● Extract to read:

Swedish Vallhund

Temperament: Friendly, Energetic, Watchful

  • Height: 12.5-13.75 inches (male), 11.5-12.75 inches (female)
  • Weight: 20-35 pounds
  • Life Expectancy: 12-15 years
  • Group: Herding Group 

The long and low Swedish Vallhund, Viking Dog of ancient legend, is a smart and sociable herder of dense coat and boundless energy. These rugged cattle dogs are known for their zest for life, unique vocalizations, and cheerful demeanor.


The Swedish Vallhund is a small, powerful, fearless, sturdily built Spitz herding dog. The correct relationship of height to length of body is 2:3. The SV has a wedge-shaped head, prick ears, and a close-fitting hard coat of medium length and sable coloring. The double coat and the characteristic “harness markings” are essential features of this breed. Tail may be natural (long, stub, or bob) or docked. The appearance of the Swedish Vallhund conveys intelligence, alertness and energy. Balance, outline, temperament and movement are of overriding importance.

About the Swedish Vallhund

With their thick sable coat, sturdy construction, and overall no-frills look, Vallhunds are a timeless breed, as comfortable in a suburban backyard as they were on the prow of Viking long-ships 1,200 years ago. These lively herders are built long and low to the ground—in not quite as exaggerated a fashion as their distant cousins the corgis, but the idea is the same: Their build makes it easier to nip at the heels of cattle and avoid kicks to the head. Balance, power, and smooth movement are breed hallmarks.

NUTRITION The Swedish Vallhund should do well on a high-quality dog food, whether commercially manufactured or home-prepared with your veterinarian’s supervision and approval. Any diet should be appropriate to the dog’s age (puppy, adult, or senior). Most Vallhunds are “easy keepers” and need less food than one would think, even if they’re very active. They tend to become overweight easily, even if they get a lot of exercise. Owners should not free-feed Vallhunds (or any dog)—it’s not normal for dogs to graze, and it makes it difficult to know quickly if the dog isn’t eating well. Learn about which human foods are safe for dogs, and which are not. Check with your vet if you have any concerns about your dog’s weight or diet. Clean, fresh water should be available at all times.

GROOMING Swedish Vallhunds need a good, down-to-the-skin brushing occasionally and a bath when they get dirty. They shed their undercoat twice a year, which will make you wonder just how many dogs you have, going by the snowdrifts of hair. Vallhunds are very easy dogs to manage when it comes to grooming. When they are shedding, a warm bath and good massage when shampooing, followed by drying with a dryer and a thorough brushing, can get rid of the worst of it.

● Data excerpts:
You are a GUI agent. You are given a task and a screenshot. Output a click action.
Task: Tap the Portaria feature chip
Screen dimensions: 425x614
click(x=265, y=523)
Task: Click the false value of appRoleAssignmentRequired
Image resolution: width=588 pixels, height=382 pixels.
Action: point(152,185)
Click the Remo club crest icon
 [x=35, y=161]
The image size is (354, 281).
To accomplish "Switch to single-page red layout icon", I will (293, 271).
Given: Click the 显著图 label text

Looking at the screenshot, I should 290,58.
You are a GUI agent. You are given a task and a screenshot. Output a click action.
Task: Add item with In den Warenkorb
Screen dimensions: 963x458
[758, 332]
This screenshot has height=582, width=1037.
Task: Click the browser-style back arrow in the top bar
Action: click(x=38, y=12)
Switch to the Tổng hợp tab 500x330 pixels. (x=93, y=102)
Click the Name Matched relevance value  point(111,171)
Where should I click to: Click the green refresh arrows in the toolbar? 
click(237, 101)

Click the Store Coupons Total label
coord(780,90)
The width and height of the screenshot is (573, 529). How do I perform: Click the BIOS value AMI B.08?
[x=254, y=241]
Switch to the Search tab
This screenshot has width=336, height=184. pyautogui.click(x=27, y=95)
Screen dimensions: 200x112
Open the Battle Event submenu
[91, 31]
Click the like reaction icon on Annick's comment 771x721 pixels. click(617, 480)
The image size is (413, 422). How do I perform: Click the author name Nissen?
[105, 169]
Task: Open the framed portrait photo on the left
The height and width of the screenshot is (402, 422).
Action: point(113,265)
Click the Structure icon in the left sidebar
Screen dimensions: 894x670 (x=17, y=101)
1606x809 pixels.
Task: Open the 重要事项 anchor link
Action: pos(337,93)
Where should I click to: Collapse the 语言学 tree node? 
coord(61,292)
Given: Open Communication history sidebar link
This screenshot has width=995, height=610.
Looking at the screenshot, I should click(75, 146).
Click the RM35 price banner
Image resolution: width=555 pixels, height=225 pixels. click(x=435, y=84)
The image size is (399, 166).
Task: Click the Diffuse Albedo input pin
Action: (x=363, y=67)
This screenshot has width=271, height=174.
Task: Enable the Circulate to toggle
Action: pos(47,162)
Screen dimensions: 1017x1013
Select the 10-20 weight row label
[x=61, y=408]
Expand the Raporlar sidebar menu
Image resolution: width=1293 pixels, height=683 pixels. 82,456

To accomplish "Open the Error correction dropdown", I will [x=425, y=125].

● What you will do:
[A] The Swedish Vallhund text names several features that are of overriding importance in the breed. List them all.
[B] According to the Swedish Vallhund text, how often do Vallhunds shed their undercoat?
Use only the Swedish Vallhund text for what comes next; the records play no part.

● Task-by-task answers:
[A] Balance, outline, temperament, and movement.

[B] Twice a year.